═══ Text ═══
By Vic Hogfeldt
Special to the Voice
When I was a kid WWII still loomed large in the public imagination, as it should have. Records show that at least 108 sons of West Haven were lost in that war from a town with only about half its current population. My Italian-American grandmother, Mary Damicis, who owned a home on Washington Avenue, told me when I was a boy that there were five Gold Star mothers between Brown and Main Streets. Everybody lost somebody. West Haven gave more than its fair share.
My dad was a World War II 8th Air Force combat veteran and a Yale graduate. He supported our family on a tire builder’s salary from Armstrong Rubber. We were a URW family and, by the time I was nine, I knew what a contract was and who scabs were. We also knew Bill Soderman, the first and only West Havener ever to receive the Medal of Honor. My father’s family, the Hogfeldt’s, had emigrated from Denmark and moved to Brown Street in the 1920s. Bill’s family came from Sweden, and most of the Scandinavian families in West Haven at the time were linked by the ethnic social organizations to which they belonged, such as the Danish Sisterhood and the Swedish Apollo Society. West Haven was a tightly-knit community back then, and folks tended to watch out for one another. At one point we almost bought Bill’s house on First Ave. Bill worked at the VA for many years and my dad always said that he was one of the quietest guys he’d ever met.
When Billy Soderman played football at West Haven High, they didn’t have signs on the walls saying “If it’s mean, INTERVENE!” On Dec. 17, 1944 Bill didn’t need any signs. But he sure as hell intervened.
Pvt. Soderman’s terrible day began near Rocherath, Belgium with an enormous German artillery barrage, a cataclysm of fire, blood, and steel which cut his infantry battalion to pieces. It was a portion of what became known as the Battle of the Bulge, a ferocious and totally unexpected Nazi counter-attack moving west deep into Belgium through Allied lines in the Ardennes Forest.
The “Bulge” occurred during the worst northern European winter in 50 years, with heavy snows and below zero temps that lasted for several weeks, exactly the kind of weather Hitler was counting on to keep tank-busting American Thunderbolt and RAF Typhoon aircraft off his back while his boys made their big move. It would result in more American casualties than any battle before or since, even greater than Gettysburg, when American fought American during the Civil War.
The European war was supposed to be over by Christmas. American military intelligence unanimously believed that as of December the Wehrmacht lacked the capacity to mount a serious counter-offensive. US military production had been allowed to dip that fall, and GI’s on the ground lacked sufficient cold-weather gear to fight a winter war. Not so the Germans, whose own military production actually peaked in November despite a vigorous bombing campaign by the US Air Force and the RAF. Their army also had extensive cold-weather combat experience in Russia and Norway.
═══
#### What you are asked to do
In the text about Bill Soderman, near which Belgian town did his terrible day on Dec. 17, 1944 begin?
═══ Recorded data ═══
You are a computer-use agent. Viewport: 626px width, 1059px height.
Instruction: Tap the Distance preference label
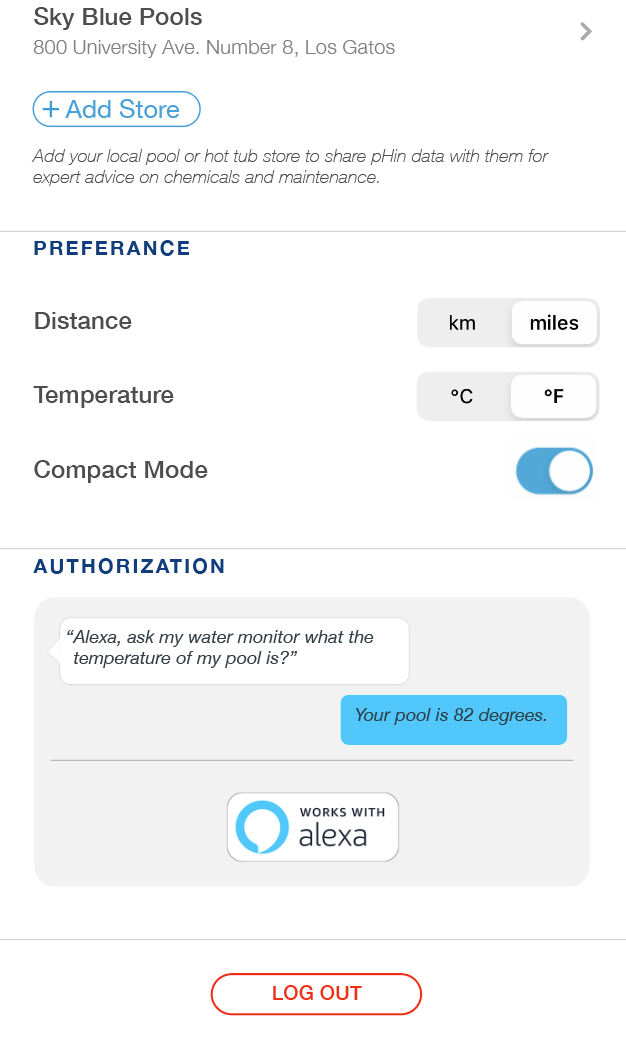[x=83, y=321]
═══
#### Expected answer
Rocherath